À 12 ans, il s'était déjà fait un nom dans le monde des pirates informatiques. «J’ai créé les premiers phishings, on avait hacké feu-Caramail au début des années 2000. J’ai fabriqué des fausses cartes bancaires, des faux billets, en one shot je me faisais 50.000€», dit celui qui avait été condamné à deux ans de prison avec sursis et 80.000 euros de dommages et intérêts par le tribunal des enfants des Hauts-de-Seine. «J'ai beaucoup de remords, surtout envers mes parents, mais ce qui est fait est fait. J’essaie à présent de montrer le positif et d’aider les jeunes.»

Après avoir repris ses études, commencé à travailler, il est désormais spécialisé dans la prévention des cyberattaques. Parmi ses clients, de grandes entreprises et des services de police ou de renseignements. Le trentenaire, auteur du livre «Hacke-moi si tu peux – Mémoires d'un cyberpirate repenti», paru en 2023 et qui fera l’objet d’un film et d’une série prochainement, s’est toutefois retrouvé, ces derniers mois, de nouveau dans le viseur de la justice en 2021.

Sur la scène du Digital Learning Hub de Belval, aux côtés de Florent Curtet (à droite) se trouvait Pierre Penalba, ancien commandant de police français, à l’origine de l’arrestation de l’ancien hacker en 2006. (Photo: Ioanna Schimizzi/Maison Moderne)

Sur la scène du Digital Learning Hub de Belval, aux côtés de Florent Curtet (à droite) se trouvait Pierre Penalba, ancien commandant de police français, à l’origine de l’arrestation de l’ancien hacker en 2006. (Photo: Ioanna Schimizzi/Maison Moderne)

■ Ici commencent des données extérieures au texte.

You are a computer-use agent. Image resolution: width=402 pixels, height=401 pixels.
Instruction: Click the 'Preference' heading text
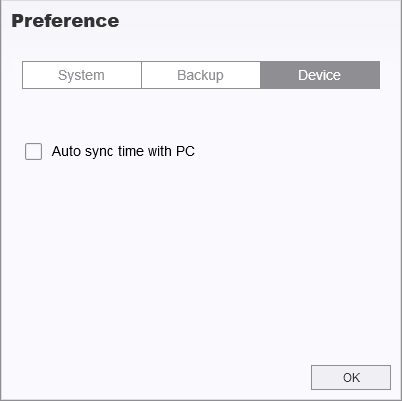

«Le Français s’était positionné comme négociateur dans l’affaire dite Everest, qui avait conduit en 2021 à une fuite de données liées à l’instruction de l’attentat de Charlie Hebdo», relate Le Monde. Il a été reconnu coupable d’association de malfaiteurs et de complicité de tentative d’extorsion en décembre dernier, et condamné notamment à deux ans de prison avec sursis. Alors, informateur pour la DGSI ou complice de cybercriminels? «Je pense que c’était un procès d'exemple et je dirais même que c’est de l’acharnement. Je travaillais avec la DGSI, quand ils m'ont arrêté chez moi, j’étais en contact permanent avec Pierre (Penalba, ndlr) et j'avais un dossier où se trouvaient toutes les preuves de mon infiltration. Pierre a même témoigné en ma faveur à mon procès», répond Florent Curtet.

Le trentenaire n’a toutefois pas interjeté appel. «Mes parents étaient présents au procès et je ne voulais pas leur faire subir encore une fois cela. J'aurais toujours ça en regret, j'en rêve encore, mais heureusement cela ne m’a pas porté préjudice dans mon activité professionnelle. J'avais très peur d'avoir une vague de blacklist vis-à-vis de mes clients, mais ce ne fut pas le cas.»